PAGE EXCERPT:
=====
Nouri's first stop will be the United Nations. No surprise, the UN is suddenly interested in Iraq again. The same UN that's shutting down offices and websites. (Didn't you notice? Try to visit UNHCR's Iraq page. It's gone.) Tim Cocks (Reuters) reports that an unnamed UN diplomat is swearing that the KRG needs to stop their demands on Kirkuk and just wait because, "We (all) believe that would lead to war and the U.N. has . . . told the Kurds that." And the response of the Kurds should be: Who the hell cares? The referendum on oil-rich Kirkuk was supposed to have taken place no later than December 2007. It's 2009 and they're still being told to wait? The UN claimed in the summer of 2008 they'd work on a solution. It's a year later and the solution is: Wait?
No. If you were a Kurd you wouldn't support waiting one more moment. They've waited. They've listened. It's really past time for something to be done about the situation. Iraq's Constitution has not been followed and if the United Nations wants to help, they might try actually helping instead of being the joke to every NGO and charity in Iraq right now. They made themselves that joke. They did it when they let a man WHORE out the good name of the UN to appease al-Maliki. Yeah, back when they said that host countries shouldn't consider Iraqi citizens refugees from a dangerous country. Under huge protests internally, the UN issued a statement saying that, of course, the situation in Iraq was still too dangerous for a return. But they'd already made a joke of themselves and they'd yet again proven that they will LIE for Nouri. They did last fall when they allowed their spokeswoman to lash out at Iraqi women in a press conference, to blame Iraqi women for the cholera outbreak. That's wasn't public health, it wasn't anything but take the heat off Nouri. The United Nations has played the fool for Nouri one time too damn many and their reputation is in tatters in Iraq. It's their own fault and it will require real work to build it back up. Until they do, the Kurds should tell them to butt the hell out of an issue in a supposedly soveriegn country. What's the United Nations doing butting in yet again anyway? The Kurds didn't invite them into the conversation.
=====
TASK TO CARRY OUT:
Continue the commentary on the UN and the Kirkuk referendum from its last sentence.

ENTRIES:
=====
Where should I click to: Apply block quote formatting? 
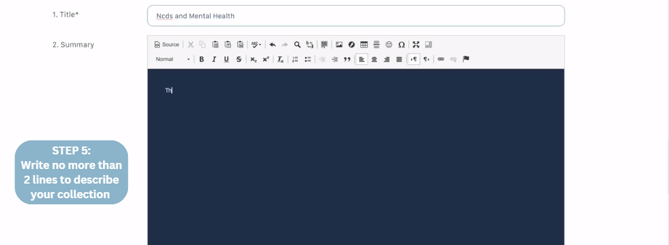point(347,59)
=====
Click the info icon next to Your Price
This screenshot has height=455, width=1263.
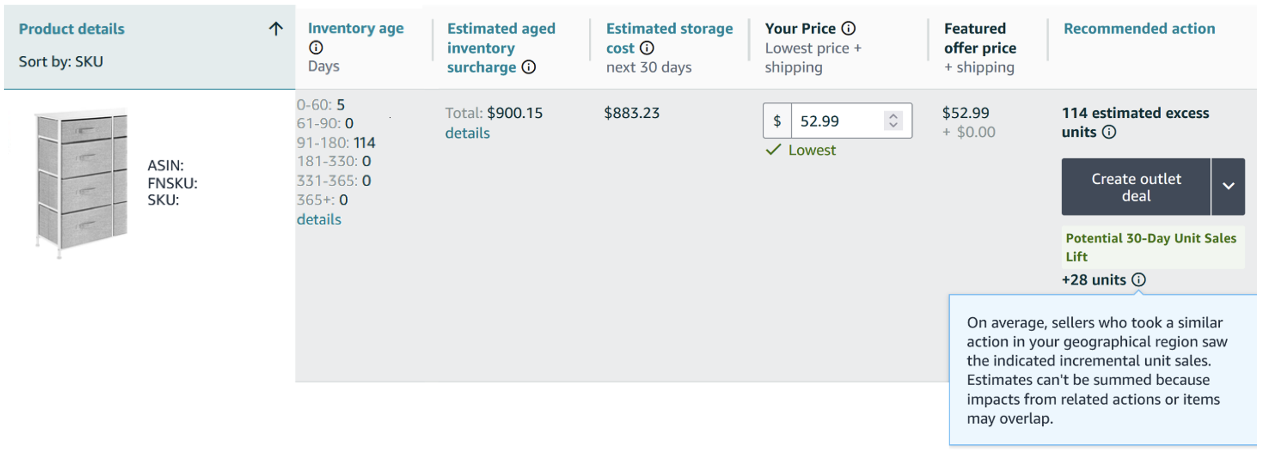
=====
THE REPLY:
Oh, Nouri invited them in. Well it's not all about Nouri and the KRG doesn't have to listen to the UN and shouldn't at this point in time. Read Tim Cocks' report and grasp that the unnamed diplomat is WHORING for Nouri. (Cocks has written an excellent report, the embarrassment is the UN diplomat.) It's all, "Bad Barzani!" from the diplomat. First off, July 25th is when the KRG holds provincial elections and presidential. It's funny how many times I've heard friends at the UN excuse Nouri's alarmist rhetoric with, "He's just trying to drum up support for the elections." Yet, Barzani faces an election on Saturday and he's not given the same benefit of the doubt? The UN has embarrassed themselves and the problem has been from day one that no one person is in charge. This group (usually on the ground in Iraq) goes off and does what it wants. The UN attempts to fix it by using an agency spokesperson from outside Iraq. But they never punish their staff in Iraq that continually causes these problems. Instead of fretting over Kirkuk, the UN should work on getting their own damn house in order. The United Nations needs to be seen as an honest broker. It gave that up due to on the ground staff repeatedly distorting to benefit Nouri al-Maliki. Those people were not disciplined (and it took forever just to get two of them removed from Iraq). Now the UN wants to tell the Kurds to wait? After it gave up the right to be seen as an honest broker?
If I were Baghdad, I'd wait. I'd wait happily. If I were the Kurds, I'd grasp that maybe a little violence will come in the already violent Iraq if I move but if I don't move the issue will continue to be postponed while the US government gets closer and closer to Nouri. I'd grasp that Nouri's violence usually leads to the US Embassy appeasing him. I'd grasp that maybe setting off my own violence might get me some of Kirkuk or Nineveh. I'd grasp that the United Nation's diplomat is trashing me to the press when Nouri is the one who has held up the Kirkuk issue. When the Iraq Constitution mandated that he commission a census and schedule a referendum before the end of 2007, when the White House benchmarks included that he resolve the issue of Kirkuk. Nouri didn't do that. But the one causing the problem is the Kurds? I'd grasp that any UN staff that turned around and trashed me to the press wasn't worth working with and I'd decide what I wanted to do and when I wanted to do it. Two and a half years after the Iraq Constitution mandated this issue be settled, it's still not and the United Nations wants to say "WAIT!" and blame the Kurds? And they want to be seen like they are being fair to both sides? It's nonsense. And that's demonstrated by the fact that Iran's Press TV provides perspective the UN diplomat seems not to grasp:The Kurds say that parts of the majority Arab Nineveh belong to their ancient homeland and want them included in Iraq's semi-autonomous region of Kurdistan. Kurds represent 16 of Nineveh's 37 seats in the parliament. They complain that Arab Governor, Atheel al-Nujaifi has marginalized them in the provincial council since he was elected on January 31, restoring Arabs to power.Should the problem fail to be resolved, the Kurds will be forced to split the province into two, forming their own splinter council to run the 16 administrative units, Kurdish councilor Derrman Khitari said on Sunday.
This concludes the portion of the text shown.